One interesting property of the DFT is that you can use it to multiply ArbitraryPrecision integers quickly. If x and y are two (at most) n-digit numbers, you can compute xy mod 2^N + 1 (where N >= 2n * 2^k + k and 2^k divides 2^N) by the following algorithm:
Given: routines DFT (v), IDFT (v), which compute, respectively, the discrete Fourier and inverse discrete Fourier transforms of v
def fft_multiply (x, y):
if n is not a power of 2:
let k be the least power of 2 > n
pad x and y with zeros until they are both k digits long.
(the DFT algorithm likes its input to be of size a power of 2)
split x and y into vectors with components consisting of 2^k digits each.
Call these vectors x[] and y[].
let k be the number of digits in x and y.

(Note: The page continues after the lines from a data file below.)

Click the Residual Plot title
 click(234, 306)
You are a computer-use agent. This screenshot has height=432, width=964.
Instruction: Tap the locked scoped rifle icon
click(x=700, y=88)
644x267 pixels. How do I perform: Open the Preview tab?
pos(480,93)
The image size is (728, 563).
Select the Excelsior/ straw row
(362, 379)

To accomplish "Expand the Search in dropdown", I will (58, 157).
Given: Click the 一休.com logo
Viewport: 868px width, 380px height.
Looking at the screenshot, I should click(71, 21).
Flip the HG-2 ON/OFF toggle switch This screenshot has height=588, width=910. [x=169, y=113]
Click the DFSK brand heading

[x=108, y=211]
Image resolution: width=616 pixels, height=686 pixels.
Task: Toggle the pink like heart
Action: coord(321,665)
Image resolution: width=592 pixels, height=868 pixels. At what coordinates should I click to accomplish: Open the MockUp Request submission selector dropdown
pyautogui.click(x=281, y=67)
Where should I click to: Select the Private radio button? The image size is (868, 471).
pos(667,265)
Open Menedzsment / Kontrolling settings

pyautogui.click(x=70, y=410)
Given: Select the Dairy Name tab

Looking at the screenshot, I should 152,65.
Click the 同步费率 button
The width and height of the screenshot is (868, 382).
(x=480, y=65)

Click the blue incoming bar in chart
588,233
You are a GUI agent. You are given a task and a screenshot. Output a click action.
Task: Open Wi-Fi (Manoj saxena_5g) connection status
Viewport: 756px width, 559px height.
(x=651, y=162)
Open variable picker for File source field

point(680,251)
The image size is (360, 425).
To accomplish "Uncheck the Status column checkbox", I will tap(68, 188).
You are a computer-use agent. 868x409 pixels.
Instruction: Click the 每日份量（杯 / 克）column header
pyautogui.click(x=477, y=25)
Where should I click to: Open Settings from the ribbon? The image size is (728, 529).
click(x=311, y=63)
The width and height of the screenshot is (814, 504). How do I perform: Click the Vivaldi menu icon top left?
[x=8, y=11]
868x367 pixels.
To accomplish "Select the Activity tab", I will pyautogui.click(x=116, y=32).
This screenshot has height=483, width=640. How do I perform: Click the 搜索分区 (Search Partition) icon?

let X = DFT (x[]) and Y = DFT (y[]). (X and Y are also vectors of length k)
let X @ Y be the componentwise product of X and Y.
(i.e. (X@Y)_{i} = X_i * Y_i)
return IDFT (X @ Y)
It looks like magic, but it relies on something called the ConvolutionTheorem, which says precisely that IDFT (DFT(x) @ DFT (y)) = x * y.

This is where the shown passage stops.